(Supplied information Opens)
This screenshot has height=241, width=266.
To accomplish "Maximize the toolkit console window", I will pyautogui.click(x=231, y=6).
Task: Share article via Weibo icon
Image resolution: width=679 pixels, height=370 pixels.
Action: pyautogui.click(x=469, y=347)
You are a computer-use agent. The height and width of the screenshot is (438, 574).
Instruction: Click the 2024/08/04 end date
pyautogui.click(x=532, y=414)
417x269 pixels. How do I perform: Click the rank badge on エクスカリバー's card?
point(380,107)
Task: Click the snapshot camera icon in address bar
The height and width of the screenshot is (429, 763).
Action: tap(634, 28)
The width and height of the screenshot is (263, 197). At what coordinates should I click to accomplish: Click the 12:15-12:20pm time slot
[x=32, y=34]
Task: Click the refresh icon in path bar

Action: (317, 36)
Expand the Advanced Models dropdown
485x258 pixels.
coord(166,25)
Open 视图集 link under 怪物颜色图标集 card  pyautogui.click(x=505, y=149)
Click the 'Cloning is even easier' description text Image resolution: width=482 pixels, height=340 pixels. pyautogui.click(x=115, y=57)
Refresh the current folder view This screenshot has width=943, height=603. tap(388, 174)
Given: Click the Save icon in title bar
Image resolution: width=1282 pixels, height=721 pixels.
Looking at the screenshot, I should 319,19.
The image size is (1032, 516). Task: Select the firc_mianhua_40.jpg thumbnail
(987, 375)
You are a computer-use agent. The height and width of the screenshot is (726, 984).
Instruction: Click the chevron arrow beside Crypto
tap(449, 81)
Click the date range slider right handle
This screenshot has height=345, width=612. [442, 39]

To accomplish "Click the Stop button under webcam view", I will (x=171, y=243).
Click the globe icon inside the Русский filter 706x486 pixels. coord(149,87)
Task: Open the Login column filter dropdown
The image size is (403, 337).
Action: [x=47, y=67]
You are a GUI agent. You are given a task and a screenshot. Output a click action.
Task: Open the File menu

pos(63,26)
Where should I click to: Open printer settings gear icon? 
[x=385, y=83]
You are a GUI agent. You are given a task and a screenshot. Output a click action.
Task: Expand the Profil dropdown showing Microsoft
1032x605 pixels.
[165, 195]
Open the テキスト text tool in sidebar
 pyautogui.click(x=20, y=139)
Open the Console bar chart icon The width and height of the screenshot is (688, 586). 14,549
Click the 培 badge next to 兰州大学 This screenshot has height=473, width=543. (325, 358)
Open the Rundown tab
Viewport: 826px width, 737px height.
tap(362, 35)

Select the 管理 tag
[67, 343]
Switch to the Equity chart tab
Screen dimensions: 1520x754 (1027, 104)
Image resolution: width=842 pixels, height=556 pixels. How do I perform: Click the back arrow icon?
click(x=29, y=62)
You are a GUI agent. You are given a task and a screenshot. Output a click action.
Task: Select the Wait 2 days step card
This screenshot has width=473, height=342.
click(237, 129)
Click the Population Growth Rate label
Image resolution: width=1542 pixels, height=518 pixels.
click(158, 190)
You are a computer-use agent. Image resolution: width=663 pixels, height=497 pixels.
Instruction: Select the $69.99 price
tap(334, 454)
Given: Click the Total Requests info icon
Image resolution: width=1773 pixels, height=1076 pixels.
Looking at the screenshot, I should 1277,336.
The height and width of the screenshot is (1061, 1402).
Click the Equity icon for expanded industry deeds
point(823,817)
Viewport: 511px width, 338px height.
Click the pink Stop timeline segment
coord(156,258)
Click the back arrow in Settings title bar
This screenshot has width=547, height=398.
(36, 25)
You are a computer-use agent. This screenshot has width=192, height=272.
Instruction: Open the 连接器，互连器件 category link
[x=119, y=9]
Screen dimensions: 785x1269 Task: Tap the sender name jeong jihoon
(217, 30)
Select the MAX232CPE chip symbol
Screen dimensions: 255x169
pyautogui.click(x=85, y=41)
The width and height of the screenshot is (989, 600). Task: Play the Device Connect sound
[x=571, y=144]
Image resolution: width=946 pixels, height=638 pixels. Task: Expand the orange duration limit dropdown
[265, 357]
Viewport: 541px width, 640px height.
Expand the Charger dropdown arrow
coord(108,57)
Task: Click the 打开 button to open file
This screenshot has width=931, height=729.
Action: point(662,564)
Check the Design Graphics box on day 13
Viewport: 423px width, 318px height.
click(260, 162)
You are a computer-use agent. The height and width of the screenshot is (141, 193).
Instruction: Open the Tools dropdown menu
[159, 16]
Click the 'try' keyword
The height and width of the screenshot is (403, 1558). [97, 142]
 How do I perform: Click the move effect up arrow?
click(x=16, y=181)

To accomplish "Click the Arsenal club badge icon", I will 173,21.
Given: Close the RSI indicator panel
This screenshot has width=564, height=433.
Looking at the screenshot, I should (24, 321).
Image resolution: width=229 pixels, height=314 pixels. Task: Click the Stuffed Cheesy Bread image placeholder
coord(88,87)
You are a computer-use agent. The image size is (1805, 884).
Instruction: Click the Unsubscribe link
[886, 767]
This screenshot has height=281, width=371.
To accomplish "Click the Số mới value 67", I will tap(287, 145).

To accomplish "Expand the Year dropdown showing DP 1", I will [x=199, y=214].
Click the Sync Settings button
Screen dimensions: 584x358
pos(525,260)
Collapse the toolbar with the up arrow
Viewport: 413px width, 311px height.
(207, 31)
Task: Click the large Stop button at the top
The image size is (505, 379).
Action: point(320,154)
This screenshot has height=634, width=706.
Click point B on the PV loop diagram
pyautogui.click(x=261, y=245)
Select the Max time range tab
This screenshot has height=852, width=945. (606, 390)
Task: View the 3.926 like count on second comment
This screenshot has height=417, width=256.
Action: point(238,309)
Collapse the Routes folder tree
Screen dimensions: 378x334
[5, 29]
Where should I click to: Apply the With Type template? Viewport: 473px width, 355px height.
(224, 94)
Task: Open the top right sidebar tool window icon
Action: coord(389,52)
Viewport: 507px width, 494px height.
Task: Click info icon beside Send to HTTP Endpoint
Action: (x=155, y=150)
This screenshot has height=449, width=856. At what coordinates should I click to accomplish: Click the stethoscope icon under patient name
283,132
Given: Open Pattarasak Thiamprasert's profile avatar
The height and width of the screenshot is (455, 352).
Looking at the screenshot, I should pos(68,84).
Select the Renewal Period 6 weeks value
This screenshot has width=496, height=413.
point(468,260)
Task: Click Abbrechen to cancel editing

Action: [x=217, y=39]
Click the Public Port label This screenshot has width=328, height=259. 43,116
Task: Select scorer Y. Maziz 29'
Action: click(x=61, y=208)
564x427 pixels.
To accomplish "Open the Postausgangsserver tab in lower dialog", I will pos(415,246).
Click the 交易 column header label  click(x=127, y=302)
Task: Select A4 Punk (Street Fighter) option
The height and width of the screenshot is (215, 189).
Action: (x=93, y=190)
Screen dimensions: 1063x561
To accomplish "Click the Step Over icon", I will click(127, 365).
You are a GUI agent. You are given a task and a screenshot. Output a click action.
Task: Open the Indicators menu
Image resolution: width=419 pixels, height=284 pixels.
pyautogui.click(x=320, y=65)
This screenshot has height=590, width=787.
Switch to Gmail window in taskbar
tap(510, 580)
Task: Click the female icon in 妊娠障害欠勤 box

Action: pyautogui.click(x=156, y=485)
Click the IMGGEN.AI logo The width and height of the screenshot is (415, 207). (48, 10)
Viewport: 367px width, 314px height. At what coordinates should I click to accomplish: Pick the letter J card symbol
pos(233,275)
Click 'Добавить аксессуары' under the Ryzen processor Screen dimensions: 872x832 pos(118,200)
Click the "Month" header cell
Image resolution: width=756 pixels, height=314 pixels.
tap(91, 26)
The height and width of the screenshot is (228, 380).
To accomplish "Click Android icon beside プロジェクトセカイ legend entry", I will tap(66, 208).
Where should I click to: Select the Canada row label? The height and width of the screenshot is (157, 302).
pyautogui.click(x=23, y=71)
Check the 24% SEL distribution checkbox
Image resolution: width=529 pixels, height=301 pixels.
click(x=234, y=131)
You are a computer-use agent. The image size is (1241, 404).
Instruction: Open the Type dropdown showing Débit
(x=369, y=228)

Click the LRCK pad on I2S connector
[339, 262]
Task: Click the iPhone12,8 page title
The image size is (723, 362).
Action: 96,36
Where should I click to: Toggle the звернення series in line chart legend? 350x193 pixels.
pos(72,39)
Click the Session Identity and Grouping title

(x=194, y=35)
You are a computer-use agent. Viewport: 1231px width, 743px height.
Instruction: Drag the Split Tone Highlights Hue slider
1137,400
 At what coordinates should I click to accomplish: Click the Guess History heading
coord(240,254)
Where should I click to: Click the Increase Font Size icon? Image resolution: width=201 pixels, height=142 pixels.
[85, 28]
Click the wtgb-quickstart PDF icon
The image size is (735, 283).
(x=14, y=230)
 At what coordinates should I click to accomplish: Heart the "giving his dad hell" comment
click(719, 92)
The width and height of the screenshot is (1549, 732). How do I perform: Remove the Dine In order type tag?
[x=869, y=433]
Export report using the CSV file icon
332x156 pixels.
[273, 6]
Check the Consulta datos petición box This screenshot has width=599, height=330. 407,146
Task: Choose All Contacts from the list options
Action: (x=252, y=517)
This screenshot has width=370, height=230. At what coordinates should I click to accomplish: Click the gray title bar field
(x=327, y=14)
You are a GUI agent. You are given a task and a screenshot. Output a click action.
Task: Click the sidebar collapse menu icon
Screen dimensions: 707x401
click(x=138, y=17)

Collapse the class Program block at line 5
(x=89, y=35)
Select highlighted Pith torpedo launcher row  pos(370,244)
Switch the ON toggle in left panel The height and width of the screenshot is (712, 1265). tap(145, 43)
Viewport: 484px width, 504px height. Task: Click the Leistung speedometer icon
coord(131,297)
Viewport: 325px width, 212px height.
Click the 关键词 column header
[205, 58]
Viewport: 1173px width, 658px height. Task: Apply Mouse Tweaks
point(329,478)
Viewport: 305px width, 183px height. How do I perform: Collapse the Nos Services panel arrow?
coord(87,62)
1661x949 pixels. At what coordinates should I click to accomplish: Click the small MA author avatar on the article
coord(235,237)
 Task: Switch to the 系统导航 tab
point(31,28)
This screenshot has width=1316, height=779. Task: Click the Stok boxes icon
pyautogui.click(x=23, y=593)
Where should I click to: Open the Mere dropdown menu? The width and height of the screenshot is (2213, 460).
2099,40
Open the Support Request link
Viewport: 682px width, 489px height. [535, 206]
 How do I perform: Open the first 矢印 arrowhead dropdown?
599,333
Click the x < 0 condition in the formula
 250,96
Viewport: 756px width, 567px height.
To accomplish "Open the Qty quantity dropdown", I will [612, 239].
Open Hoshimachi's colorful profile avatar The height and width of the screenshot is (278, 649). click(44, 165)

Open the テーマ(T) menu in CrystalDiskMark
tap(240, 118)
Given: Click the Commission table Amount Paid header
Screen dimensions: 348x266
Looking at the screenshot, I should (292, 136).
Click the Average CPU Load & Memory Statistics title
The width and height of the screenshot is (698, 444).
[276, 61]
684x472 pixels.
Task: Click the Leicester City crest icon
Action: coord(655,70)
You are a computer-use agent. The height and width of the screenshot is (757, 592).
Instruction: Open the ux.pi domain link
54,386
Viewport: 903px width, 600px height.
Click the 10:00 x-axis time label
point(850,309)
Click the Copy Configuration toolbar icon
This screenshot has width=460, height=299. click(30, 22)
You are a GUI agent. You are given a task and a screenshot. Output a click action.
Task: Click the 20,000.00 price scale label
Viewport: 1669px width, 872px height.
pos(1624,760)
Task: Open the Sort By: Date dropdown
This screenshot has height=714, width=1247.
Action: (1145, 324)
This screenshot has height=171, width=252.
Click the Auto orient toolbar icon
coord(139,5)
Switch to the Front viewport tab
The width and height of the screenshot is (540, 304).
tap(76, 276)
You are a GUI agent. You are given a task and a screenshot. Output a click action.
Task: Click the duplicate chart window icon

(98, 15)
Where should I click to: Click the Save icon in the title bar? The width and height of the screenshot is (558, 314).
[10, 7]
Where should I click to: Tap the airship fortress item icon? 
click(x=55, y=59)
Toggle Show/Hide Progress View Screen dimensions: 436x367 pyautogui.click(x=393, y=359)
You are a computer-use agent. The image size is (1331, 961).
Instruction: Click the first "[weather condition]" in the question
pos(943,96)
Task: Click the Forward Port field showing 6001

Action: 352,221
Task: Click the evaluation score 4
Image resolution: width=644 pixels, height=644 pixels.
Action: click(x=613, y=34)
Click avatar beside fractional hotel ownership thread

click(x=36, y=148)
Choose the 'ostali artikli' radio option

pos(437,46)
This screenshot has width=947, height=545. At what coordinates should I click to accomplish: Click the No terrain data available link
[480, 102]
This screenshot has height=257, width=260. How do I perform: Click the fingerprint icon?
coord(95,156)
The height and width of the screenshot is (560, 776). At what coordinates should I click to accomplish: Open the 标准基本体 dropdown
(Supplied information Closes)
When a line in the records above holds "profile", that line is to be reported.

--- Completed task ---
Given: Open Pattarasak Thiamprasert's profile avatar
Open Hoshimachi's colorful profile avatar The height and width of the screenshot is (278, 649). click(44, 165)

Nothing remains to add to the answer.